Capital is a key ingredient for businesses to get off the ground. And, right now, that capital is not going to Black and Brown women founders. I will continue helping other underrepresented founders because I know what it's like to be in their shoes. If you're in a place of power or privilege, please do the same. Because I am tired of having to fight so hard for every little thing. I'm exhausted from having to prove myself constantly for every single opportunity. People of color are forced to prove they're the absolute best, and even when they do make it, their contributions are minimized.
I spent a long time thinking I wasn't good enough or smart enough when facing rejections. I had traction, I had press, and I had validation from customers. I've seen people raise millions with no product or real market validation, either because of their networks or because they apparently "have what it takes" from being an early employee elsewhere. I'm tired of Black and Brown founders being underestimated. It's time to change the narrative by investing in people that actually have a passion and unique insight into what they build.

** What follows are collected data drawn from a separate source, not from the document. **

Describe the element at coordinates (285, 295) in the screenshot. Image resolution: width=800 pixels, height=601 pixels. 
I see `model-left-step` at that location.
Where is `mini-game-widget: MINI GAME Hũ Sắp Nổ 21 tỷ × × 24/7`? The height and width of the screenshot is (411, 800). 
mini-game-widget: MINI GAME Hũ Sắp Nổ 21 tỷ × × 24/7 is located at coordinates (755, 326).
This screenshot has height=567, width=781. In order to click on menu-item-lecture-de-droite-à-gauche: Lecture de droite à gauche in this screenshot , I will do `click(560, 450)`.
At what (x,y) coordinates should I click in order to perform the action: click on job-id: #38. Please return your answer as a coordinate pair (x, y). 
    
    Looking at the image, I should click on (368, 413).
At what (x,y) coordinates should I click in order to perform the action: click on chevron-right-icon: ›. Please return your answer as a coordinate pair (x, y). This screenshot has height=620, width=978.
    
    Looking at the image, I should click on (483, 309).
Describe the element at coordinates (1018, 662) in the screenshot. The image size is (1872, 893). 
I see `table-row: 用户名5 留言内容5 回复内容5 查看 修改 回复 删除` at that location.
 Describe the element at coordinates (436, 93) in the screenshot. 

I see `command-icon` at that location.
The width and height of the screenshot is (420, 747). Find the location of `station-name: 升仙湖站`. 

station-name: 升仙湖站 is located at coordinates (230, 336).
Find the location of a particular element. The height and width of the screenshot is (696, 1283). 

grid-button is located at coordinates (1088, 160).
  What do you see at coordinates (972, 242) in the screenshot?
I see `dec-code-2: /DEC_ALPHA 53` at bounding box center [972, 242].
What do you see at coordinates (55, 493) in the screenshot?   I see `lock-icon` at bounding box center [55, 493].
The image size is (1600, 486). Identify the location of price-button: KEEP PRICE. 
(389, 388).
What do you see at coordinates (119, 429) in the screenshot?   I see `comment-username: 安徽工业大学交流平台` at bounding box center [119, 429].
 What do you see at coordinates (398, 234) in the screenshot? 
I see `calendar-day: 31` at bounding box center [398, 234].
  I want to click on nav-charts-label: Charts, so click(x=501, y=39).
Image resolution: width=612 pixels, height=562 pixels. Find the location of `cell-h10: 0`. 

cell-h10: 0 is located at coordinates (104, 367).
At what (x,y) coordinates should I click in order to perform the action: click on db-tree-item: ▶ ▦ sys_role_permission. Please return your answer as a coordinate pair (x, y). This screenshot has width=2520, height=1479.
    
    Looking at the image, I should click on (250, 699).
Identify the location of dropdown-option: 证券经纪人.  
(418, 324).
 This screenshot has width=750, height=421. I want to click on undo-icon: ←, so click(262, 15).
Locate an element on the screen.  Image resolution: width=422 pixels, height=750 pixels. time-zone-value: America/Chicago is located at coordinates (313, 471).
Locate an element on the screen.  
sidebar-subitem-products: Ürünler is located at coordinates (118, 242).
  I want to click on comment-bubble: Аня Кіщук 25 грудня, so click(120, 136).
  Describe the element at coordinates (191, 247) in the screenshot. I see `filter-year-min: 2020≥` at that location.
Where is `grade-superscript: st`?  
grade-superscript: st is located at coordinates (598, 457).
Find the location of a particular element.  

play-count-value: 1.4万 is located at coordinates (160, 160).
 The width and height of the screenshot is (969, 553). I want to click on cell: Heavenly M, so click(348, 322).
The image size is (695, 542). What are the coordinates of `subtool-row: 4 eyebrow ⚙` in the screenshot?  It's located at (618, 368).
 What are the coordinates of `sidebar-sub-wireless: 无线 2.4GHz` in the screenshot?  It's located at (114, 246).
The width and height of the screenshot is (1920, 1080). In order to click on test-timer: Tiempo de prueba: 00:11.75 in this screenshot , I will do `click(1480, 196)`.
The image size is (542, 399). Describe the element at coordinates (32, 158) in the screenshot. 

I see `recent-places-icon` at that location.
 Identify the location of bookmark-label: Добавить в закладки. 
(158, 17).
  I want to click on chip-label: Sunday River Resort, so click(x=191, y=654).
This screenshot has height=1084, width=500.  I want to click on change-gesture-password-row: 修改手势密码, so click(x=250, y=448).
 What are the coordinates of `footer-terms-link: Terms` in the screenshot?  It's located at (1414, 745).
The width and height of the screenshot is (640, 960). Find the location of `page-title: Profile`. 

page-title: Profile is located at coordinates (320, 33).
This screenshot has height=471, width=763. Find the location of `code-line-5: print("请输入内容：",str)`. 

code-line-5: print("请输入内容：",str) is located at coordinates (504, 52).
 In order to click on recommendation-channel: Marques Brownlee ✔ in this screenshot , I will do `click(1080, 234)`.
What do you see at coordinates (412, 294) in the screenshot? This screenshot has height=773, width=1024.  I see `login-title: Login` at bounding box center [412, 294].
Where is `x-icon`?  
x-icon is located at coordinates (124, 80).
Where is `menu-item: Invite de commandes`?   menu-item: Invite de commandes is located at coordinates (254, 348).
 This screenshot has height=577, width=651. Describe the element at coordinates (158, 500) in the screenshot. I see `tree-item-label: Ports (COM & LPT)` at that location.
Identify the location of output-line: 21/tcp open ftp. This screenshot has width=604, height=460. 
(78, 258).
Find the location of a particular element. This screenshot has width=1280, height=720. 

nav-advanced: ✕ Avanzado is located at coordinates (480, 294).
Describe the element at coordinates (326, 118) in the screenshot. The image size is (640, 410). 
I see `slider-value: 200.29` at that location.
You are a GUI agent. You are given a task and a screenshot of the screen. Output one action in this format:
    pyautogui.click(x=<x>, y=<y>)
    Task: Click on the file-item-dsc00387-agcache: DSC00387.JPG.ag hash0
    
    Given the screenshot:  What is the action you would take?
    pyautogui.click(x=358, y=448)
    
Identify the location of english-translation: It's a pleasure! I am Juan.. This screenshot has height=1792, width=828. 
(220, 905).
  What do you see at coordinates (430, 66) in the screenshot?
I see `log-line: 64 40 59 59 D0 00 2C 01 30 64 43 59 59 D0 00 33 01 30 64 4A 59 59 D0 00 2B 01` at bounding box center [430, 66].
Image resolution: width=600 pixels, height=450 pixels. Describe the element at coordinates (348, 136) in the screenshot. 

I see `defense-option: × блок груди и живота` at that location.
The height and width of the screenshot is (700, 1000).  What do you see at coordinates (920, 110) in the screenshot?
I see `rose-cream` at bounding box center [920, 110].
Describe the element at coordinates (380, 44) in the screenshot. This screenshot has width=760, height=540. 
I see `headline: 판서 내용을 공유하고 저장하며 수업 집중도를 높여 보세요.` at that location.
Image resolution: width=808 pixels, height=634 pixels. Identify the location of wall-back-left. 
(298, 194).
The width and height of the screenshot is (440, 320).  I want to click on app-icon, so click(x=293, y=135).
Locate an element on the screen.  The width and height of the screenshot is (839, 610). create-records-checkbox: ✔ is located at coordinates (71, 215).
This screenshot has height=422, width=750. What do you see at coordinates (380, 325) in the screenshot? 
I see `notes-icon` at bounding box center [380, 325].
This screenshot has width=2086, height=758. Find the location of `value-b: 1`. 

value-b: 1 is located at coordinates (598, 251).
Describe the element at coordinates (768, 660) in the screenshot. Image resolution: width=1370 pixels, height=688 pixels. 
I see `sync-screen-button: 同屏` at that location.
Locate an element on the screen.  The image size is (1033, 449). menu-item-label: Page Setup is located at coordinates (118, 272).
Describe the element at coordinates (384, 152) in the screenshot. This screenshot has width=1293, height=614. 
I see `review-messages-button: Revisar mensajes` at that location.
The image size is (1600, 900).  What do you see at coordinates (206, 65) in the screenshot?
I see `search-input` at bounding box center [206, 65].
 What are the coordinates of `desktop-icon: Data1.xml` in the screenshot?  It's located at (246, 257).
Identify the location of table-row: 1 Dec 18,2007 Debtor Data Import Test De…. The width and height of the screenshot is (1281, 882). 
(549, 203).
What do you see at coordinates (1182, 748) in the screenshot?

Here are some ways that you can help the diverse business owners, no matter who you are:
1. Buy from Black and Brown Businesses
People would hear about our business and would say, "Oh that's so nice." This always annoyed me because that didn't help me or my business. I always say to folks, "Don't tell me I have a nice business — buy from me."
2. Give Us an Opportunity
I'm a public speaker, and I do my own pitching. If I got accepted for an engagement I started to recommend other Black and Brown speakers. If someone reached out and I wasn't the best fit for it I would recommend someone I knew.
3. Make Introductions.
Know someone who could benefit from an introduction in your network? Don't just pass on the introduction to someone in your "clique" — they usually end up looking like you or being in a similar position. Make sure that the opportunities you create are for a more diverse set of friends and connections, or to folks who are where you were earlier in your career. Networking and connections don't have to come with some quid pro quo — pay it forward to someone who doesn't look like you or isn't in your inner circle.